--- DATA EXCERPTS Enclosed Below ---

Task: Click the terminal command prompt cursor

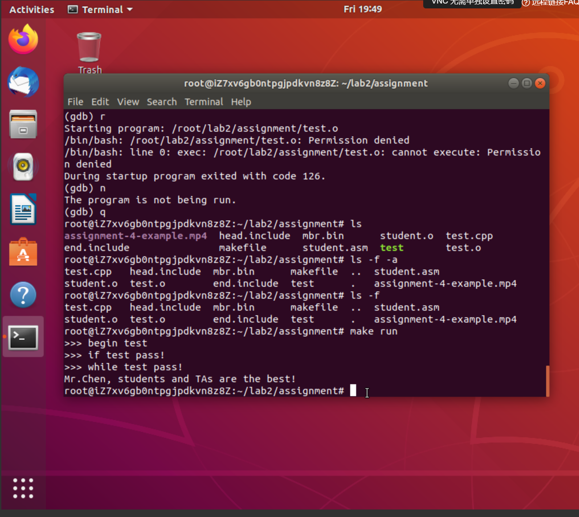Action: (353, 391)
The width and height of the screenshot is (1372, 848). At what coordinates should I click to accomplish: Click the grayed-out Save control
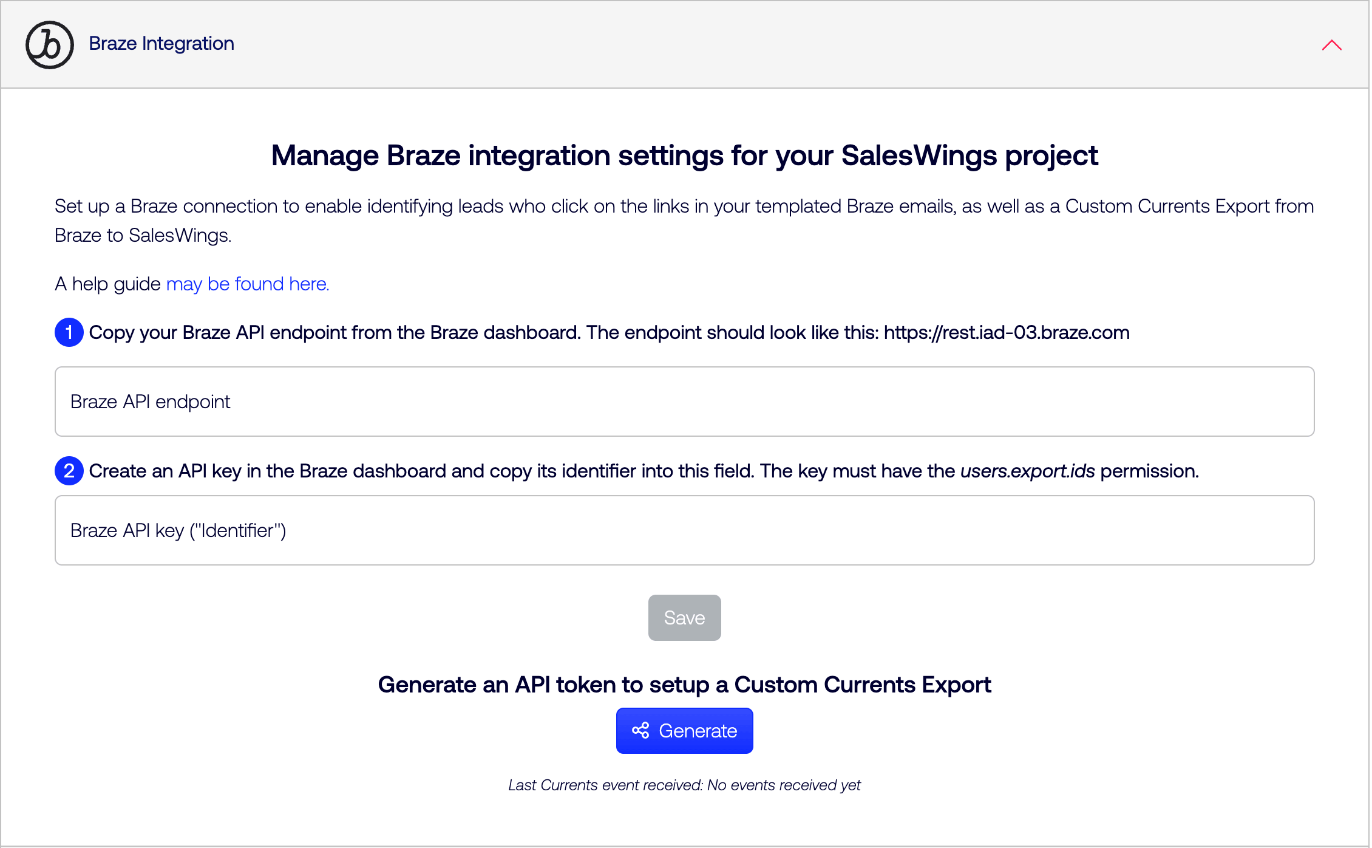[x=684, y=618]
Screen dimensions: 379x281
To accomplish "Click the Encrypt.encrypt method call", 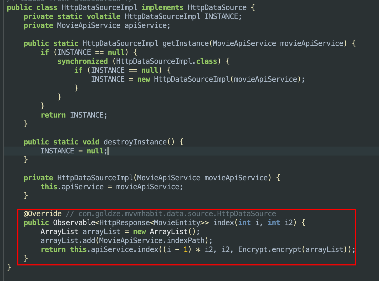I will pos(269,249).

--- End of Enclosed DATA EXCERPTS ---
--- DATA EXCERPTS Enclosed Below ---

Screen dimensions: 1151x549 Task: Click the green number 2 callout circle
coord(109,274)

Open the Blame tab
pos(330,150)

--- End of Enclosed DATA EXCERPTS ---
--- DATA EXCERPTS Enclosed Below ---

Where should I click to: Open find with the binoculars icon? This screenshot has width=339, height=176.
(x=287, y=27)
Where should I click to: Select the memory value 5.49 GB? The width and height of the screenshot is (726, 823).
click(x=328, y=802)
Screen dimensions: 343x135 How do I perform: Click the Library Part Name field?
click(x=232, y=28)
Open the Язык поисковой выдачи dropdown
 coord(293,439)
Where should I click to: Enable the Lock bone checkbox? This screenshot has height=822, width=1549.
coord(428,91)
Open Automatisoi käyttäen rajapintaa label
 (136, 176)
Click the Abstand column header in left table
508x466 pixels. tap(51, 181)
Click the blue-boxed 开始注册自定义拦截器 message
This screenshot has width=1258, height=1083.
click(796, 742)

--- End of Enclosed DATA EXCERPTS ---

TASK REQUIREMENTS. Among the entries above, the line containing "Where should I click to: Open", the line containing "Click the blue-boxed 开始注册自定义拦截器 message", and all lines between them are to be restated word for word; nothing else belongs in the reply.

REPLY.
Where should I click to: Open find with the binoculars icon? This screenshot has width=339, height=176.
(x=287, y=27)
Where should I click to: Select the memory value 5.49 GB? The width and height of the screenshot is (726, 823).
click(x=328, y=802)
Screen dimensions: 343x135 How do I perform: Click the Library Part Name field?
click(x=232, y=28)
Open the Язык поисковой выдачи dropdown
 coord(293,439)
Where should I click to: Enable the Lock bone checkbox? This screenshot has height=822, width=1549.
coord(428,91)
Open Automatisoi käyttäen rajapintaa label
 (136, 176)
Click the Abstand column header in left table
508x466 pixels. tap(51, 181)
Click the blue-boxed 开始注册自定义拦截器 message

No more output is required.